> _What is expected_: Retype exactly, and only, the lines from the one that contains "Task: Click the 0,5 mm wear layer value" through the final line of the entries.

-- Study material follows --

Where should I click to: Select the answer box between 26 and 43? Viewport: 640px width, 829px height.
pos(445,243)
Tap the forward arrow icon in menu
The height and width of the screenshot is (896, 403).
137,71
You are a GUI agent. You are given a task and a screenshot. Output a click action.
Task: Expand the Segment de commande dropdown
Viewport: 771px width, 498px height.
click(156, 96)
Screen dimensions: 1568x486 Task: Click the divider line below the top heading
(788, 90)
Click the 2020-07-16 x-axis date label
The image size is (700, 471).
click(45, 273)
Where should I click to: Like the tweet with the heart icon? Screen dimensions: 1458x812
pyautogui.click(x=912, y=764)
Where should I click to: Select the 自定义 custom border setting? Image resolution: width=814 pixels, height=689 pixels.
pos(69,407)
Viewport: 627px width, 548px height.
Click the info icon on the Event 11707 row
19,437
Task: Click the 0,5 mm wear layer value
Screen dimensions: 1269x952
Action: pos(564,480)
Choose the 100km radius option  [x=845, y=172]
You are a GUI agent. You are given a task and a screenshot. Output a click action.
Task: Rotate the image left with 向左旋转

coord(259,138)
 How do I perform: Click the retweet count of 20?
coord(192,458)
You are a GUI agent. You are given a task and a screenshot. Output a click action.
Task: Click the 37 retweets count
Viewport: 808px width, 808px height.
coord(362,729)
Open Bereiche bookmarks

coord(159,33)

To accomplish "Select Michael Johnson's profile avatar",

-- Study material concluded --

> _Reply_:
Task: Click the 0,5 mm wear layer value
Screen dimensions: 1269x952
Action: pos(564,480)
Choose the 100km radius option  [x=845, y=172]
You are a GUI agent. You are given a task and a screenshot. Output a click action.
Task: Rotate the image left with 向左旋转

coord(259,138)
 How do I perform: Click the retweet count of 20?
coord(192,458)
You are a GUI agent. You are given a task and a screenshot. Output a click action.
Task: Click the 37 retweets count
Viewport: 808px width, 808px height.
coord(362,729)
Open Bereiche bookmarks

coord(159,33)

To accomplish "Select Michael Johnson's profile avatar",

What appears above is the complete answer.